I paid my driver and got out of the cab, but before I could even haul my backpack out of the trunk, I was spotted by a bus worker who sprinted across the busy street, dodging traffic to be the first to get to me. A gringo with a backpack is a valuable commodity in these parts. There are probably hundreds of locals who work the area, looking for gringos. They help you find your bus, and they get a commission from the driver, and maybe even a tip from the gringo. I knew the hustle well. Many foreigners don’t trust these locals who take their bags and expect you to follow them as they sprint through the market – it can feel like they are trying to lose you and steal your stuff. But if you’re ready to roll with it, it actually is a helpful service.
“San Juan del Sur?” He barked. “La Playa? To the Beach, my friend?” He guessed at my destination so that he could help me get to the right bus. Most gringos were headed to the beach, but not me, not this time. I was heading straight for the border.
“No, amigo, para la fontera,” I said, “Penas Blancas.” I told him the name of the little border town on la frontera, the border with Costa Rica.
“Ah,” he said, thinking he had me figured out, “Vas a Isla Ometepe.”
“No,” I said.
The island of Ometepe was a popular tourist destination near the border. It is a beautiful volcanic island, full of unsullied nature: organic farms, jungle hikes, waterfalls, monkeys in the trees, and plenty of dreadlocked travelers who never were able to leave those pristine shores of Lake Nicaragua. Unfortunately, I didn’t have time to stop there this trip.
“Necesito ir a la fontera, directo.” I clarified. I needed to go straight to the border, direct. He told me there wasn’t a direct bus to the border, but I could take the express to Rivas and change there. I knew Rivas well – it was only a 30 or 45 minute ride to the border from there, and buses were frequent.
I agreed with the destination, and he grabbed my backpack out of the trunk and darted across the street without another word. I had to sprint to catch up to him, and when I did, I held firmly to one of the straps that dangled off my pack, and tried to keep up as we slipped into the market. The narrow alleyways of Mercado Huembes are like a labyrinth. It’s easy to become disoriented. All the shops look like they were pieced together from the same pile of scrap wood, corrugated sheet metal, and bailing wire. Every little shack was the same, and the all stood crammed together in long, twisted rows that formed the winding alleyways and thoroughfares of the mercado. We passed by shops selling shoes, soaps and cleaning supplies, broken radios and fan parts, stalls with hooks in the ceiling that held swaying slabs of freshly slaughtered meat, stalls with huge bowls of rice and beans and spices, separated by color. There were stalls selling hand-made wooden toys for children, next door to stalls selling live chickens, next to stalls selling bootleg movies and pornographic DVDs.
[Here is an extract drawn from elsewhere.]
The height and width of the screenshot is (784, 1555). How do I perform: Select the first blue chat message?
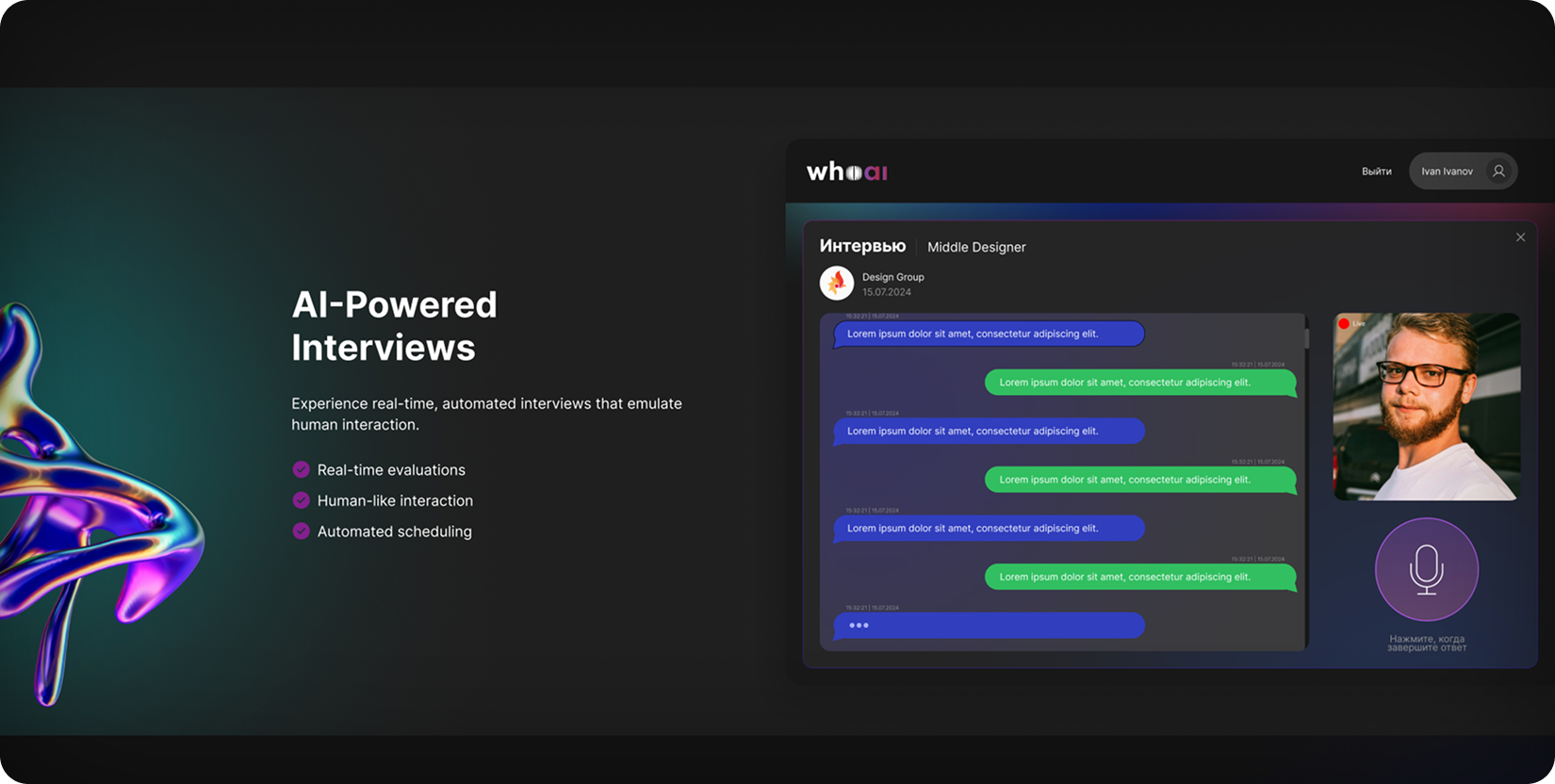[989, 334]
As I was lead (practically drug) though the market by my helper, all these sights and sounds and smells whirred by my in a blur until finally we arrived at a row of buses. The man hurled my backpack into the underbelly of a bus and gestured for me to get on. I thanked him and dropped a couple Cordobas of change into his palm before he disappeared back into the crowd, on the hunt for his next gringo.
After a bit of waiting, and the standard parade of people boarding the bus to sell chips, bags of water, sodas, peanuts, and other snacks, the bus finally departed and I found myself sitting next to a nice Nicaraguan man from Esteli. He told me that he was opening a bakery in Costa Rica, and that he was heading down there to do some work. His name was Santiago, and we chatted in Spanish and became friends over the course of the journey.
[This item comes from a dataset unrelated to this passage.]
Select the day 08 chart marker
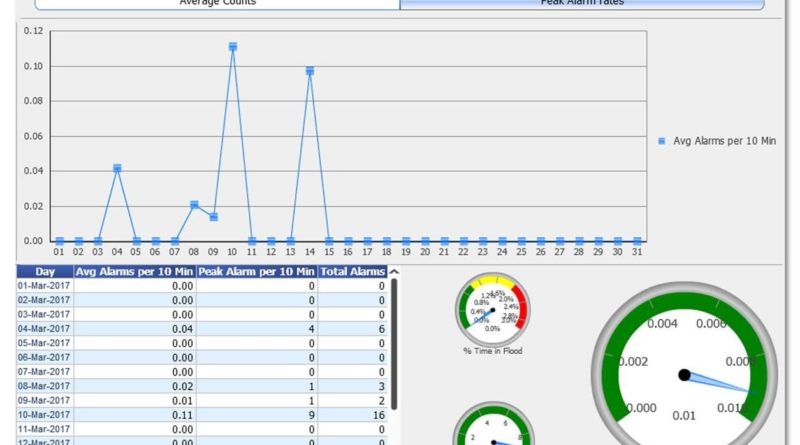 [x=194, y=205]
The ride from Managua to Rivas took about 3 hours. Even though the bus was supposed to be an express, it still took a long and winding route out of the chaos of Managua’s city center, and it stopped often to let pick up passengers and their goods. I was lucky to have a seat. All around me, the bus slowly filled with people and their cargo. Boxes were stuffed into the overhead racks, burlap sacks of rice and beans were piled on the floor of the bus in front of my feet, and everywhere, sweaty humans were crammed into the open space until the bus was full. The term “full” is very relative, and in Nicaragua and Guatemala, especially, “full” goes far beyond anything an American could possibly imagine.
Santiago and I dozed in our seats as the scenery and the time slipped by.
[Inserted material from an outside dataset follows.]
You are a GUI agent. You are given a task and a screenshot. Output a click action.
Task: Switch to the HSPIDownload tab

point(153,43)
It was about 1PM when Santiago elbowed me awake.
“Vamos, gringo,” he said with a smile. Let’s go.
I grabbed my bag from under the seat, hopped off the bus, and grabbed my backpack from the storage area under the bus. I was still in a groggy haze when the bus pulled away and Santiago and I were left standing on the side of the road in Rivas. The Nicaraguan sun hung hot and high in the sky.
Santiago told me that we should wait there for the bus to the border. The sun was unrelenting and there was no shade anywhere nearby, so I dropped my backpack in the dirt and sat on it, sipping water and wiping the sweat from my forehead.
After 20 minutes of idle chit chat with Santiago and a few others who had gathered, a bus pulled over. It was a classic Chicken Bus: An old school bus with a roof rack, piled high with bags and boxes. The windows on the side had letters painted on them: “En Dios Confiamos.” In God we trust. Across the windshield was scrawled, “Rivas – Penas Blancas.” This was our bus.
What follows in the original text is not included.